Train - Rerun — ContextQMD

A Rerun catalog can feed training pipelines two ways: export recordings to a standard format, or stream them directly into a PyTorch DataLoader.

Export to a training format

The catalog exposes recordings as queryable DataFrames via DataFusion. Multi-rate sensor streams can be time-aligned and columns of interest extracted, with the result written to whatever format a training pipeline expects.

See Export recordings to LeRobot datasets for a worked example.

Train directly from the catalog

The experimental rerun.experimental.dataloader module wraps a catalog as iterable or map-style PyTorch datasets, with no intermediate export step.

Sample space

Three things describe a dataset (see reference):

DataSource — a catalog DatasetEntry with an optional segment filter; each registered RRD is one segment, typically one episode or trajectory
index — the timeline that defines what "one sample" means (e.g. "frame_index" or "real_time")
fields — a dict of Fields, each mapping a source column (an entity:Archetype:component triple) to a decoder

SampleIndex pre-computes the full sample space from lightweight per-segment index-range metadata — one query per segment, not a scan of the data.

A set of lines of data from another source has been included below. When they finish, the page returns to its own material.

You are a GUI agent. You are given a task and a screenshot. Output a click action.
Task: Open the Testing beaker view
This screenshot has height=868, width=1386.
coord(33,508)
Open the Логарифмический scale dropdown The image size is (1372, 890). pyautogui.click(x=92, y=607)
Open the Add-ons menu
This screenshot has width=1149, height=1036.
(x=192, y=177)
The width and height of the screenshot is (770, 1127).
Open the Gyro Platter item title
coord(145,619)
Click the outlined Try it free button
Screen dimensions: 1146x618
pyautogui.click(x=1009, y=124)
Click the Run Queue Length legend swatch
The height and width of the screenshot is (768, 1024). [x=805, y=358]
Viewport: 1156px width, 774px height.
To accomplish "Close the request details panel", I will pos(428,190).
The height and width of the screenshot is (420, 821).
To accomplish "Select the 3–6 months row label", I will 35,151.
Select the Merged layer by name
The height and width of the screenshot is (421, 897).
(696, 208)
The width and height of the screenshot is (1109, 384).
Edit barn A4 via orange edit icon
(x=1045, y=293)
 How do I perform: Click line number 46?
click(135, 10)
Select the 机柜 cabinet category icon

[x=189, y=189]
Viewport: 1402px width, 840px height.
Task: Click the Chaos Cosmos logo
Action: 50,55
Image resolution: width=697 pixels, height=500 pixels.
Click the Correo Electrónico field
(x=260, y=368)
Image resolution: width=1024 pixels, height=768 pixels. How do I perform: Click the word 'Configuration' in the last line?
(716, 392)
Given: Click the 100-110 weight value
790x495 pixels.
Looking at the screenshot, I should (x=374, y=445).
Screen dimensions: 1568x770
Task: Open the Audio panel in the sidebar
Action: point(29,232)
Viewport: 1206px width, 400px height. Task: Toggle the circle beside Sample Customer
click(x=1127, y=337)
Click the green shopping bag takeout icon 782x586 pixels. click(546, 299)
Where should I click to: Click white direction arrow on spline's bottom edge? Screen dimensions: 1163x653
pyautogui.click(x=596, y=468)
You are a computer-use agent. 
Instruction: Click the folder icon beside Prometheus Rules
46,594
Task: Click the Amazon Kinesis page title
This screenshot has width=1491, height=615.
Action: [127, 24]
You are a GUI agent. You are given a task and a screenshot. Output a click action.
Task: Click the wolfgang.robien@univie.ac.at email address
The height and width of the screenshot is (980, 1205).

For timestamp timelines, FixedRateSampling defines the sampling grid and the server handles drift between grid and real row positions via fill_latest_at.

Decoders

Each Field has a ColumnDecoder (_decoders.py) that converts a raw Arrow column to a torch.Tensor:

NumericDecoder — scalars and numeric lists
ImageDecoder — JPEG/PNG blobs
VideoFrameDecoder — compressed video (h264/h265/av1)

Windows

Field(window=(start, end)) returns a slice of values across an inclusive range relative to the current sample rather than a single value. This is how action chunks and observation history are expressed.

Dataset styles

RerunIterableDataset — streaming with automatic shuffling and cross-worker and DDP partitioning
RerunMapDataset — random access by global index; works with PyTorch samplers like DistributedSampler and WeightedRandomSampler

See Train PyTorch models with Rerun for usage.